■ WHAT YOU WILL DO ■
Copy the items from the line with "coordinates (91, 1360)." up to and including the line with "The width and height of the screenshot is (640, 480).", changing each "screenshot" to "capture" and leaving everything else the same.

■ THE DATA ■
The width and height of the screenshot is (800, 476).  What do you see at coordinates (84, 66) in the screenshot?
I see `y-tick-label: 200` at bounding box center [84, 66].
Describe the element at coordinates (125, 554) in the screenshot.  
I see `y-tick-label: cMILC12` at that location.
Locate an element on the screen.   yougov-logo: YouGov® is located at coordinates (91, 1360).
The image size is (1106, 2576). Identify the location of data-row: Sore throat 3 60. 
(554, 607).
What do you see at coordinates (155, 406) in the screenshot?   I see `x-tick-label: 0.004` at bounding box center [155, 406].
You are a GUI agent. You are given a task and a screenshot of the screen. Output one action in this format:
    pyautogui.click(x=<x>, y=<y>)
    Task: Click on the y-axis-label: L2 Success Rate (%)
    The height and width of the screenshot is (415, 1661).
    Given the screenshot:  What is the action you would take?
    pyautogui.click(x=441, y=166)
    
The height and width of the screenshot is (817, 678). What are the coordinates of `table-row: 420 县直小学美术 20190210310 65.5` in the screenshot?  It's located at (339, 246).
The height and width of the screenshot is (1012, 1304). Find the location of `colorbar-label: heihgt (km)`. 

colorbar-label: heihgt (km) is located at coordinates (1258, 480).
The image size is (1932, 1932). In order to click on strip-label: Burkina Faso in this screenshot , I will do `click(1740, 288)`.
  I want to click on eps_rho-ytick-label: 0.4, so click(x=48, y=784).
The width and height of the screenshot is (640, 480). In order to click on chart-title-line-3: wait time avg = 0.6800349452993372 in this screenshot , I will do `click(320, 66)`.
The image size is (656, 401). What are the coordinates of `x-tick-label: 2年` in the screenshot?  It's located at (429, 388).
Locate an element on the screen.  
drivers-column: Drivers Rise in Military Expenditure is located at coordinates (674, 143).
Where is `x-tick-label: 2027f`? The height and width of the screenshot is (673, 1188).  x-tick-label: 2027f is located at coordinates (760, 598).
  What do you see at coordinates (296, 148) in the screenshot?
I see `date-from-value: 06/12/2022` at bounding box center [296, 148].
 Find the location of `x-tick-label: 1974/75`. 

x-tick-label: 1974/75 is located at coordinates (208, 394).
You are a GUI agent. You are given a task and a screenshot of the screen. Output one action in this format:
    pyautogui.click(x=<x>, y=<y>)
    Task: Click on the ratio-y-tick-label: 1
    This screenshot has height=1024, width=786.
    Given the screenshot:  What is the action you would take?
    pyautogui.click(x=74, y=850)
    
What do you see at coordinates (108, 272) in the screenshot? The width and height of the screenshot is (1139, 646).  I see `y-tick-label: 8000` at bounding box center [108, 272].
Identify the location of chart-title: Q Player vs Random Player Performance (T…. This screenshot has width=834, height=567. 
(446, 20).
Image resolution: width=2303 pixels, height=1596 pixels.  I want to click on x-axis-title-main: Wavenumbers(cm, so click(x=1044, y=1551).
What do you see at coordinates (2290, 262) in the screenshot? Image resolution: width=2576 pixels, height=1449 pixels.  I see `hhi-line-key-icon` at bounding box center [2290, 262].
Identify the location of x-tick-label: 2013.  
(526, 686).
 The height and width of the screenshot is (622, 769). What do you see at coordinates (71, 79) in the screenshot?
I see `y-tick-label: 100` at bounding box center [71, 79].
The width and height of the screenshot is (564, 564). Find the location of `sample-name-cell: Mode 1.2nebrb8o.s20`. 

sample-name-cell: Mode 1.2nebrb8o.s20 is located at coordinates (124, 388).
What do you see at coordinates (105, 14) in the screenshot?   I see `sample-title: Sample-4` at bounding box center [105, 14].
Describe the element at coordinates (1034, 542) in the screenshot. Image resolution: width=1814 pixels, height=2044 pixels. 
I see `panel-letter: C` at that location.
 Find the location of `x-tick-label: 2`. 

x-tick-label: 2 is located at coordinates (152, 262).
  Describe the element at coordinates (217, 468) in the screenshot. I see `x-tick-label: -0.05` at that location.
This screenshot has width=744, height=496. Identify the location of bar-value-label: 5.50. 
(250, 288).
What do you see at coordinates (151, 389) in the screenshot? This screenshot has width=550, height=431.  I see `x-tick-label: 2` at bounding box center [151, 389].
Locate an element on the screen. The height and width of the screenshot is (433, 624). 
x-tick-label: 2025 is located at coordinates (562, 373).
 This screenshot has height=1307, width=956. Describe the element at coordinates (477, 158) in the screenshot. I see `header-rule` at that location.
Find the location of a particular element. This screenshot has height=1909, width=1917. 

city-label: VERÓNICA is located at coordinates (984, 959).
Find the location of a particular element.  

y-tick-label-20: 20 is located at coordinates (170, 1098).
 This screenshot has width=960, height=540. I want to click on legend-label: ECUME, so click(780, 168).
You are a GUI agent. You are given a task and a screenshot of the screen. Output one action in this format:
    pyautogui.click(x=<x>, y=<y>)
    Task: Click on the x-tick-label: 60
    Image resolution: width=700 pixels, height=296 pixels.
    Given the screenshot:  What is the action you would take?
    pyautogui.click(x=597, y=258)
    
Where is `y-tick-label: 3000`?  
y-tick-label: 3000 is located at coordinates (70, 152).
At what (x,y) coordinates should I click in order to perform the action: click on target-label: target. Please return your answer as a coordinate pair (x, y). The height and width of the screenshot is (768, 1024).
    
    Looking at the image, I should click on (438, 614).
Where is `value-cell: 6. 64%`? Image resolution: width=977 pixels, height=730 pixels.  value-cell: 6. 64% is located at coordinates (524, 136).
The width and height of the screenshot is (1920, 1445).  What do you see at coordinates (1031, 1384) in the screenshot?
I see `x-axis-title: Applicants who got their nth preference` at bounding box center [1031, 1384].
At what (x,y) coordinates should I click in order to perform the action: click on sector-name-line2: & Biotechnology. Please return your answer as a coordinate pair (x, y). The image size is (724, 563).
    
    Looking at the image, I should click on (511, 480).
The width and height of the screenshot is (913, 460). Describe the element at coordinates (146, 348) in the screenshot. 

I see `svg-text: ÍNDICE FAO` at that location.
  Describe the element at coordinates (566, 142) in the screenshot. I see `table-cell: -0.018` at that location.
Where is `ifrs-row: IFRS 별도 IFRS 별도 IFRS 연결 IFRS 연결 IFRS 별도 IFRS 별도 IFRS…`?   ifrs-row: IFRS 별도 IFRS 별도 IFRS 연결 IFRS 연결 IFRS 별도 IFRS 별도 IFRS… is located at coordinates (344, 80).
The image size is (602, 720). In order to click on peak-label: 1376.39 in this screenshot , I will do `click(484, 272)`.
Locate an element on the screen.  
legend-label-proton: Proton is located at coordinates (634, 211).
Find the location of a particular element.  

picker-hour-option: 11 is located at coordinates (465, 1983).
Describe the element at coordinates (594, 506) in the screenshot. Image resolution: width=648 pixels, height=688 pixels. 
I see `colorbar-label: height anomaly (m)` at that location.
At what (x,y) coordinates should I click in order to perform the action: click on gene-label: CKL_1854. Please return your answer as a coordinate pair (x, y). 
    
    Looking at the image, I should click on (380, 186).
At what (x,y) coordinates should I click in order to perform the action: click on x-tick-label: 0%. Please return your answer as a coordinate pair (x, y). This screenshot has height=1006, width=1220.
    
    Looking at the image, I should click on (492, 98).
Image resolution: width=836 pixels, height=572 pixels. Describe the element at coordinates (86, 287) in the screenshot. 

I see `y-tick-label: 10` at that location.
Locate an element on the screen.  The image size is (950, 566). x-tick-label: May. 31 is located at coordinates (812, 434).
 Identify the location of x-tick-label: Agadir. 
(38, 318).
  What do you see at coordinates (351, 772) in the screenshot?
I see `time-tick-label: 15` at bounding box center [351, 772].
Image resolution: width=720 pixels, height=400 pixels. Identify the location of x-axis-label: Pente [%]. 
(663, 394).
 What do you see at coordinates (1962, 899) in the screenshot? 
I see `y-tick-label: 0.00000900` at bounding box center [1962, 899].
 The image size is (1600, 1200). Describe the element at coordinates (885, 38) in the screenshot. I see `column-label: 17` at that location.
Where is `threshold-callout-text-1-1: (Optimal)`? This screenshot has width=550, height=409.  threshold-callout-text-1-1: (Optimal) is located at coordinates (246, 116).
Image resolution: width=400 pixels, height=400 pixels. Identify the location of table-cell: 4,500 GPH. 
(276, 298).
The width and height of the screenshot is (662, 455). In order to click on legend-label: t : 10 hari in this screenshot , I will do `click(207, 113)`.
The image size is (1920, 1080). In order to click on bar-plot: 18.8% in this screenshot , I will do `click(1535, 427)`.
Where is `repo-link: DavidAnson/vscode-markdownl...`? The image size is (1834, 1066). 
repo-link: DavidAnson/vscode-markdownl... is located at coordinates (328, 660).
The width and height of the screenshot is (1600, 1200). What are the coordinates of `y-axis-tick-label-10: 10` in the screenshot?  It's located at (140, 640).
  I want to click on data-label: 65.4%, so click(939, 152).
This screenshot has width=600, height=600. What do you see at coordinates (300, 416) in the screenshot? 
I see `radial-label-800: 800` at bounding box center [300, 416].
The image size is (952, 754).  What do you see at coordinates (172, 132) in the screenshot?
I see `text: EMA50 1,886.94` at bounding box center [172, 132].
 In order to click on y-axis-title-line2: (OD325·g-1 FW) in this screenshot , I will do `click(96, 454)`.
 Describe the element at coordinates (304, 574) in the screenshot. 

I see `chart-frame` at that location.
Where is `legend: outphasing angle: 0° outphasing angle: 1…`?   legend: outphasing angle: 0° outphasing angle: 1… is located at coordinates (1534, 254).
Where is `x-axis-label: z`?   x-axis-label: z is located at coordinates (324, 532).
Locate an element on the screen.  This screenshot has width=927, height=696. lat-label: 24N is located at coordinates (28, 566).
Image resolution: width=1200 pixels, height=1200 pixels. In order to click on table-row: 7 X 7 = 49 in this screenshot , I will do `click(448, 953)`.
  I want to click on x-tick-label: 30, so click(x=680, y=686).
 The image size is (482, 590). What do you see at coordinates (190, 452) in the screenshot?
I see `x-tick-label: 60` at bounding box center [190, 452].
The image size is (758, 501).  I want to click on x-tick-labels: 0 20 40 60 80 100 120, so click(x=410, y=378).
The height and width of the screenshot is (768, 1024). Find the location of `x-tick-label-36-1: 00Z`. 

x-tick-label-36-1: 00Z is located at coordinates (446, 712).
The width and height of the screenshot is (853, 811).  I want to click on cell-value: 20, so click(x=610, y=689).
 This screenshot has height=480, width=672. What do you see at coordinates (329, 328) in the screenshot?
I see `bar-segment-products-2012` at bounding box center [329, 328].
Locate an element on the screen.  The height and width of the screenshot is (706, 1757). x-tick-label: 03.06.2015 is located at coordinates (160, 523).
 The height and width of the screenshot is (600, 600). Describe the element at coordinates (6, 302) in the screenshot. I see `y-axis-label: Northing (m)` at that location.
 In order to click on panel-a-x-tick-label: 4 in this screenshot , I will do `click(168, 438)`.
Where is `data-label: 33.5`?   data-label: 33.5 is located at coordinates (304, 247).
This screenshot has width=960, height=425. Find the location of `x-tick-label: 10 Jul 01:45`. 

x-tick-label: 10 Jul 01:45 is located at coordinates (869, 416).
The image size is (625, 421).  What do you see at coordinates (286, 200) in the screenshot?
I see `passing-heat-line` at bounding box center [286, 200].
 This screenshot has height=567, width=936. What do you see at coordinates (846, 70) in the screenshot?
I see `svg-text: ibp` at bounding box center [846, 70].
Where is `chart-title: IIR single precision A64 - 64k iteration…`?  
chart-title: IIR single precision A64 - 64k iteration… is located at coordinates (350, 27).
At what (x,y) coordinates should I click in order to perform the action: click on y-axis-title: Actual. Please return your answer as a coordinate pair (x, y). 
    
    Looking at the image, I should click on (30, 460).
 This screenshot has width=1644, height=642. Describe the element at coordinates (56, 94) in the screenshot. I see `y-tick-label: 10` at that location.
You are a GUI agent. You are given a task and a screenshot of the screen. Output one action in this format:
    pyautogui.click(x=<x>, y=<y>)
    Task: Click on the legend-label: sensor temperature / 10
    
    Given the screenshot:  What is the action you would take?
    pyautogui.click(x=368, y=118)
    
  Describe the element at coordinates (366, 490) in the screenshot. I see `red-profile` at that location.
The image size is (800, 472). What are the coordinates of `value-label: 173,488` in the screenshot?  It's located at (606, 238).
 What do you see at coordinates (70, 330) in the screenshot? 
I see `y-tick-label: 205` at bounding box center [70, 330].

■ SOLUTION ■
Locate an element on the screen.   yougov-logo: YouGov® is located at coordinates (91, 1360).
The image size is (1106, 2576). Identify the location of data-row: Sore throat 3 60. 
(554, 607).
What do you see at coordinates (155, 406) in the capture?   I see `x-tick-label: 0.004` at bounding box center [155, 406].
You are a GUI agent. You are given a task and a capture of the screen. Output one action in this format:
    pyautogui.click(x=<x>, y=<y>)
    Task: Click on the y-axis-label: L2 Success Rate (%)
    The height and width of the capture is (415, 1661).
    Given the capture:  What is the action you would take?
    pyautogui.click(x=441, y=166)
    
The height and width of the capture is (817, 678). What are the coordinates of `table-row: 420 县直小学美术 20190210310 65.5` in the capture?  It's located at (339, 246).
The height and width of the capture is (1012, 1304). Find the location of `colorbar-label: heihgt (km)`. 

colorbar-label: heihgt (km) is located at coordinates (1258, 480).
The image size is (1932, 1932). In order to click on strip-label: Burkina Faso in this capture , I will do `click(1740, 288)`.
  I want to click on eps_rho-ytick-label: 0.4, so click(x=48, y=784).
The width and height of the capture is (640, 480). In order to click on chart-title-line-3: wait time avg = 0.6800349452993372 in this capture , I will do `click(320, 66)`.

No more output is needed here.